:: GOALS ::
#1 In the biography of Derek Smith, turn the paragraph that begins "Smith immigrated to the United States" into a short bulleted list that keeps its main facts.
#2 Retype the records from the line with "For each provided" up to and including the last line of the records, with no changes. Leave the pictures out of your answer.

:: SELECTED TEXT ::
begin
Derek Smith (17 August 1931 – 19 August 2016) was a British jazz pianist.

Biography
Born in London, his father Sidney was an Inland Revenue employee. His mother, Lillian, made the decision that he was to take up piano lessons.  He was influenced by jazz pianist Art Tatum after listening to his recordings in the 1940s.

Smith played his first professional gig when he was fourteen. Someone rolled a piano out into the street, and he played for the VE Day celebrations in May, 1945. Over his parents' protestations, he joined John Dankworth's band when Cleo Laine was the female vocalist, and with many other British jazz musicians, including Kenny Graham and Kenny Baker. Smith also began performing and recording for the BBC, but soon realised the place for him professionally, was America.

Smith immigrated to the United States with no job awaiting him. Fourteen days after arriving in New York, he recorded with the Modern Jazz Quartet. One of his first engagements was working with his trio opposite Mel Tormé and Ella Fitzgerald at Basin Street East in New York. He joined Benny Goodman's band in 1961, and was pianist on Benny Goodman – The Swing Era, released by Time/Life Records, as well as working with Connie Kay and recording copiously as a session musician.

Derek Smith met Doc Severinsen when both were contracted to play a society gig. Later, when Severinsen was named leader of the NBC Orchestra, "The Tonight Show Band", he called Smith to be the pianist. Smith played with the band for seven years while continuing to record daily in New York studios and work with Benny Goodman. When The Tonight Show moved to the West Coast, Smith opted to stay in New York and continue his career as a "first call" studio musician.

Smith led his own band on NBC's Musical Chairs game show after he left The Tonight Show. After "Musical Chairs" was cancelled, he began concentrating on jazz concert performances while continuing to record. Smith's trio album, Love for Sale, was nominated for a Grammy Award on 1989. Smith has around 30 albums as leader to his credit in the United States and Japan. Described by critics as "fiery", "passionate", and having "an evil left hand", he was a frequent headliner at jazz festivals around the world.
end
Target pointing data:
begin
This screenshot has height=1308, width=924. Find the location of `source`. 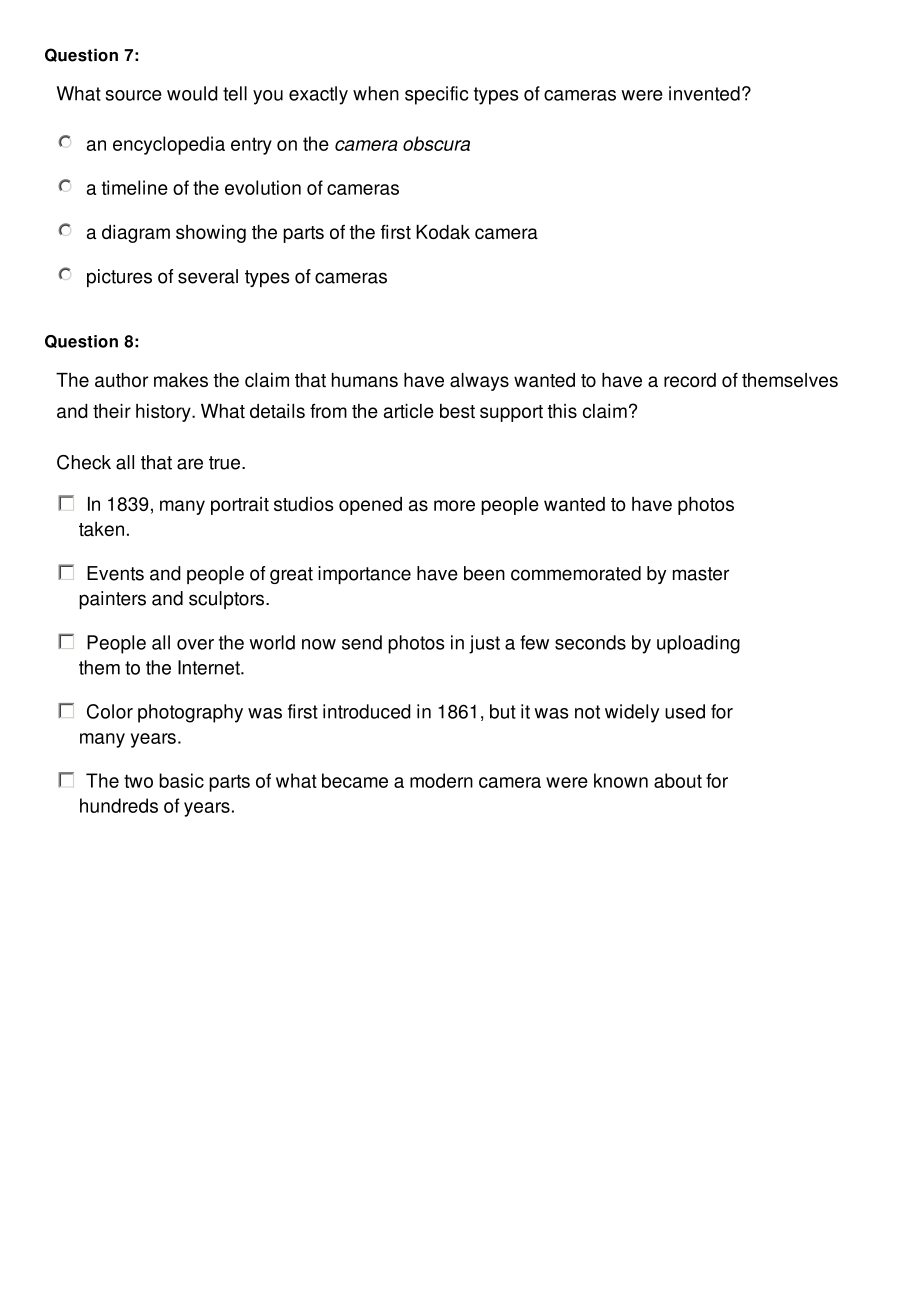

source is located at coordinates (133, 95).
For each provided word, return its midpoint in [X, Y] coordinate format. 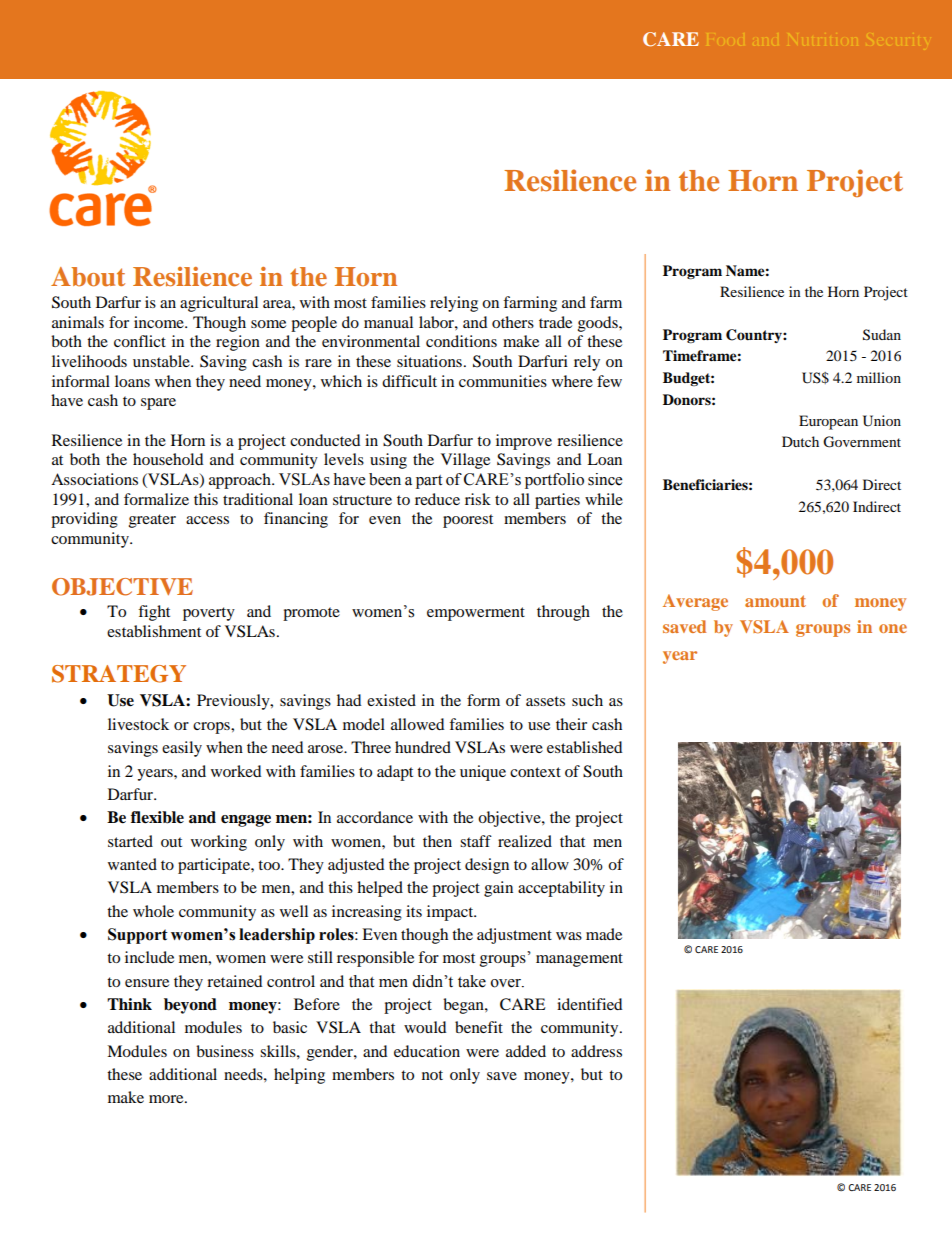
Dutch [800, 441]
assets [545, 701]
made [604, 934]
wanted [132, 864]
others [513, 322]
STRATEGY [119, 674]
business [225, 1051]
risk [478, 499]
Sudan [882, 335]
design [487, 866]
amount [775, 601]
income [160, 322]
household [168, 459]
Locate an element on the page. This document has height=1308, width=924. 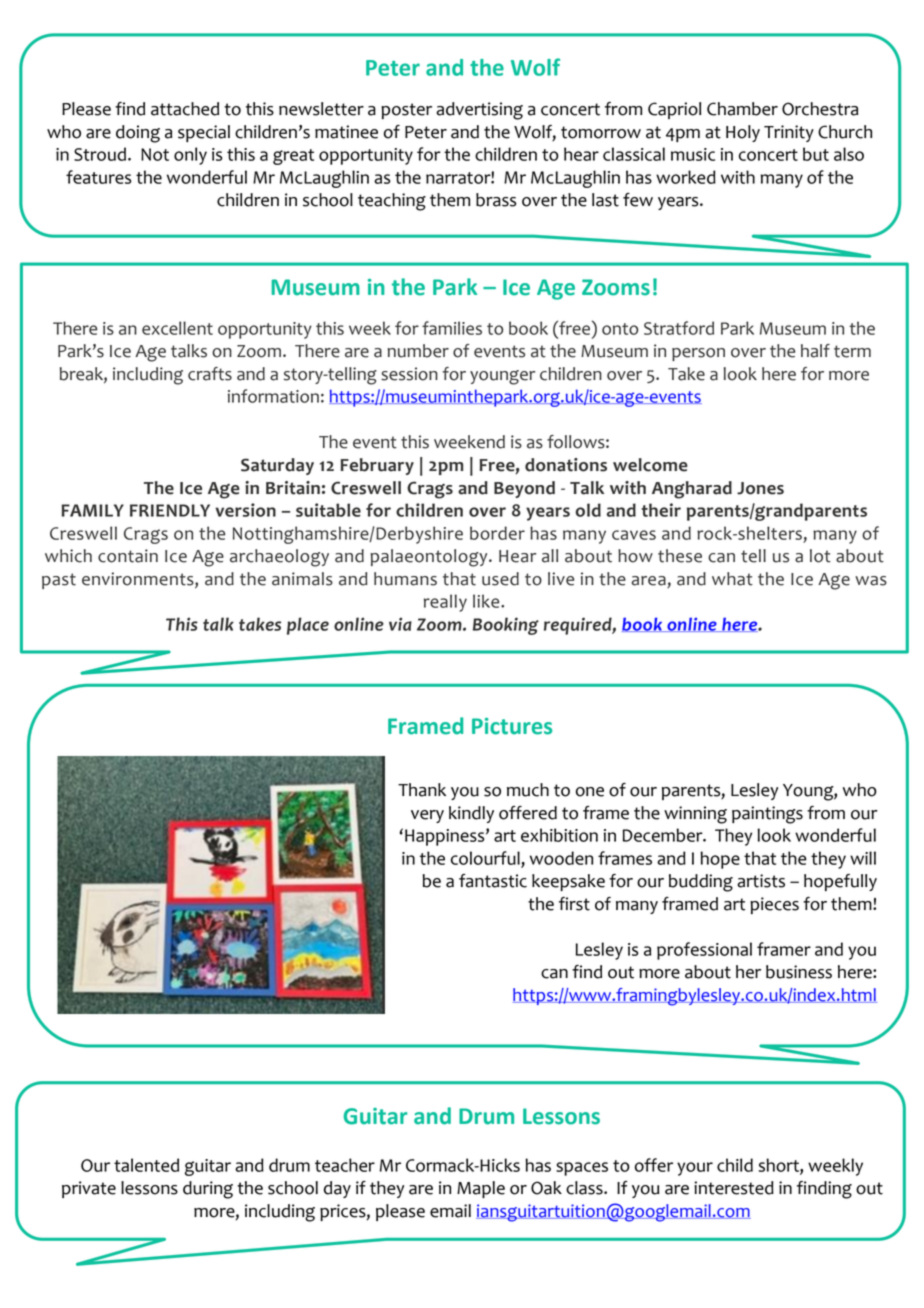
end
:: RESPONSES TO THE EXERCISE ::
#1
- Moved to the United States with no job waiting for him.
- Recorded with the Modern Jazz Quartet fourteen days after arriving in New York.
- Early on, played with his trio opposite Mel Tormé and Ella Fitzgerald at Basin Street East in New York.
- Joined Benny Goodman's band in 1961 and played piano on Benny Goodman – The Swing Era, released by Time/Life Records.
- Also worked with Connie Kay and recorded heavily as a session musician.

#2
For each provided word, return its midpoint in [X, Y] coordinate format. 
Dutch [800, 441]
assets [545, 701]
made [604, 934]
wanted [132, 864]
others [513, 322]
STRATEGY [119, 674]
business [225, 1051]
risk [478, 499]
Sudan [882, 335]
design [487, 866]
amount [775, 601]
income [160, 322]
household [168, 459]
Locate an element on the page. This document has height=1308, width=924. 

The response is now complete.